I wish to correct an error which appears in the notice of Bobi in my first narrative. I have there said, the break-water constructed to protect the village from the violence of the winter torrents, was erected by the aid of subscriptions raised in Holland. Mr. Muston shewed me a book of accounts, which goes like an heir-loom with the presbytery of Bobi, from which it appears that it was built by means of English contributions, after the fatal inundation in the year 1740. The sum remitted from England was 42,383 francs, or about 25037., according to the value of money and exchange at that time. This money was expended in making the digue, or mole, which still remains, and in assisting the sufferers who had been injured by the flood.

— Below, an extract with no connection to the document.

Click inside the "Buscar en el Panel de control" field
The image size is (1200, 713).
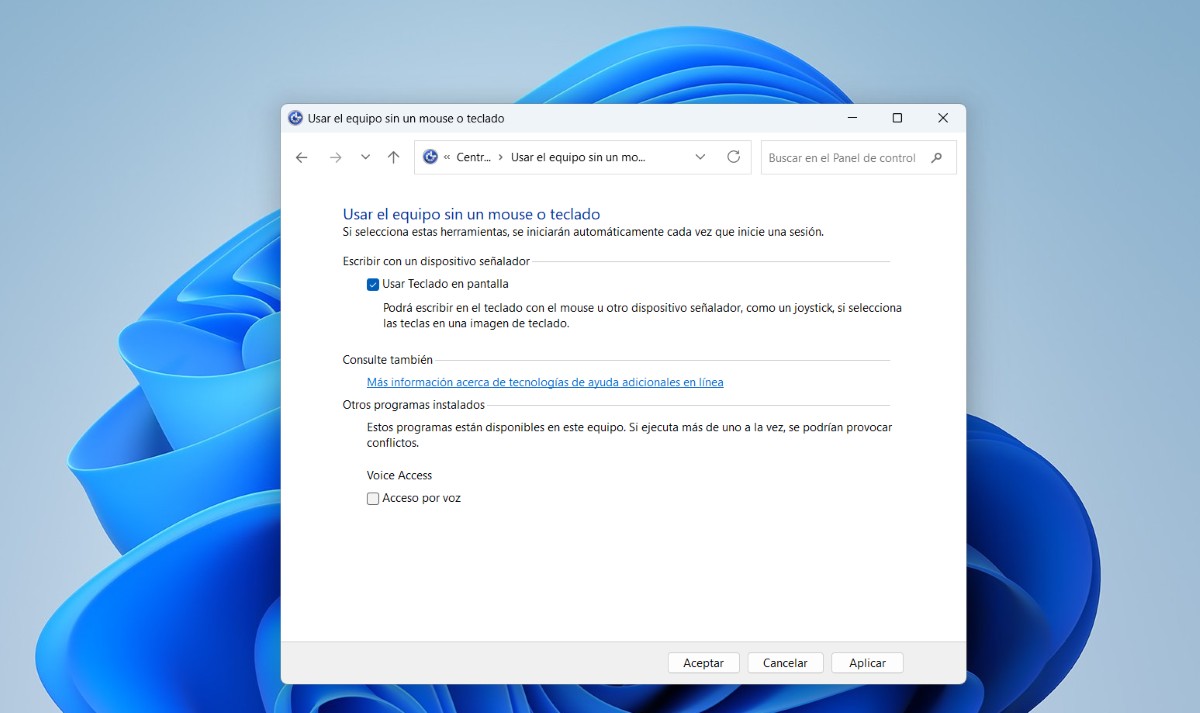[x=850, y=157]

The central school of Bobi was not open, nor were any of the small schools, when we visited the village; but at Col. Beckwith's girls' school, we found several of the children industriously and usefully employed.

CHAPTER VIII.

Excursion to Rora. Face of the Country. Observations on the Extent of the Vaudois Territory. Luserna. The former Sufferings and present Prospects of Rora. The Silver Cup of Victor Amadée. The Fire-fly.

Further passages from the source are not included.